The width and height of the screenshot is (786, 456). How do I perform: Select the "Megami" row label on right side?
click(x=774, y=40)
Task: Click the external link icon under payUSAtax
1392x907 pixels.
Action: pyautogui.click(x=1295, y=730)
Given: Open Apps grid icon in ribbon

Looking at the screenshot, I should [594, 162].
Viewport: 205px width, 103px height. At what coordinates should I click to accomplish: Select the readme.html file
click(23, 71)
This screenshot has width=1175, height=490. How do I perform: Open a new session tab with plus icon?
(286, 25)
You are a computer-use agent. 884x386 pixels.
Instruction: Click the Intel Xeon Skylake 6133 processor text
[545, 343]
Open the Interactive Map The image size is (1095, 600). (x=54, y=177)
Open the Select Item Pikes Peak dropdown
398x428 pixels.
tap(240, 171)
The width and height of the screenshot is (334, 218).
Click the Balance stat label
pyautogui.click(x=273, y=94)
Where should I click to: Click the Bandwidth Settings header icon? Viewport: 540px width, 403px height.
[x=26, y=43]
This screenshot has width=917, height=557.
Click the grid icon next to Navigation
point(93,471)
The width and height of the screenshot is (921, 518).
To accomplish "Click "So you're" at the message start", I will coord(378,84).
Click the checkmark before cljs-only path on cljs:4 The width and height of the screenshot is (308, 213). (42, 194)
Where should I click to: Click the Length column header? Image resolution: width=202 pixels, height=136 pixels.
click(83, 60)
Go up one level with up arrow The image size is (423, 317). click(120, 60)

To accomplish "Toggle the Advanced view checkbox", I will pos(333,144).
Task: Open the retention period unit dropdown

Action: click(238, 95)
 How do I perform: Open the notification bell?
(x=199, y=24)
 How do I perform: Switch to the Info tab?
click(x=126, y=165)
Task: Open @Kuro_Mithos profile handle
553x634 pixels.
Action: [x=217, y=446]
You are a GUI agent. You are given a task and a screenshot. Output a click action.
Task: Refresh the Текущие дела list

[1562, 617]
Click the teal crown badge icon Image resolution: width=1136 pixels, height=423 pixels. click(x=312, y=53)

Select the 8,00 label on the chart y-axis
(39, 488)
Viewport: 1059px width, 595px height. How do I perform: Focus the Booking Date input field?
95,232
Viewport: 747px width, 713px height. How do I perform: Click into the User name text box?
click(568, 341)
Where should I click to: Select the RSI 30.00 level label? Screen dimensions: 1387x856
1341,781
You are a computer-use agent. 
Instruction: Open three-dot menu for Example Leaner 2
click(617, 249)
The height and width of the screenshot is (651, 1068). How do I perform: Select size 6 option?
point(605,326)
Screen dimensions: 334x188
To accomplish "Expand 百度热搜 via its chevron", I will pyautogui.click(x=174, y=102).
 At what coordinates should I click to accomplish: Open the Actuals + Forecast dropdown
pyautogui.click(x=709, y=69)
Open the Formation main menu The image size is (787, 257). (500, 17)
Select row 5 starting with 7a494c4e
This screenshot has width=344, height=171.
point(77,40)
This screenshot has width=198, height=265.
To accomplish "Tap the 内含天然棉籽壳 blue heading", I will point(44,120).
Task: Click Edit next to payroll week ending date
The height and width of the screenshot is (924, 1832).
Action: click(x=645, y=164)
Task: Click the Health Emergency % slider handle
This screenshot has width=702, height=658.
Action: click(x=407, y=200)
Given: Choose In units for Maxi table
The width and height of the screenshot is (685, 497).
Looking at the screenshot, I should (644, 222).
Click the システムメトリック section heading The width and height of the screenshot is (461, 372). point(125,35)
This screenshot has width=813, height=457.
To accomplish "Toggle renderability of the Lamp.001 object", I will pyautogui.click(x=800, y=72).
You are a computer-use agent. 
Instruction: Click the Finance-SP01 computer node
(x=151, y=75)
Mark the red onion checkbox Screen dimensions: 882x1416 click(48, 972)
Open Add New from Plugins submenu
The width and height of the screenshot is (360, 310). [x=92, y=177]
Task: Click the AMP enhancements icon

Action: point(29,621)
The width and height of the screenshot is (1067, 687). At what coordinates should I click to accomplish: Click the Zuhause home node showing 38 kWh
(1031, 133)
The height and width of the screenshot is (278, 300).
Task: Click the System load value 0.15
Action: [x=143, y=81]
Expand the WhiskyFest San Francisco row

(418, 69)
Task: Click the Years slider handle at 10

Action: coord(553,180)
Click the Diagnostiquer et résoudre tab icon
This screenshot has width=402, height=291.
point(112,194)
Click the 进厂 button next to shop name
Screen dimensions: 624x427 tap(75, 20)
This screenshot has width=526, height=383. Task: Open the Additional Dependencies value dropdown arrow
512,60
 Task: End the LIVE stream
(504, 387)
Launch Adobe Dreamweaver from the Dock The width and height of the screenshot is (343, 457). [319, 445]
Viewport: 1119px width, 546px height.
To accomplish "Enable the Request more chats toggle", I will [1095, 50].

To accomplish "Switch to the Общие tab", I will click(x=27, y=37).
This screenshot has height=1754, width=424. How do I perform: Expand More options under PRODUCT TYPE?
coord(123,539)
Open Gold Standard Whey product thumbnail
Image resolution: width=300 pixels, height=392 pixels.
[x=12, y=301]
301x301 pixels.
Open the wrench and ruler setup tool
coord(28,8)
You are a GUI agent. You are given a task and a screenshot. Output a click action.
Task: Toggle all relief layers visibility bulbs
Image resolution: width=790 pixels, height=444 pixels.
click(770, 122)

#### DIRECTIONS:
Pick out every line above that holds the word "checkbox" and copy it.

#### SOLUTION:
To accomplish "Toggle the Advanced view checkbox", I will pos(333,144).
Mark the red onion checkbox Screen dimensions: 882x1416 click(48, 972)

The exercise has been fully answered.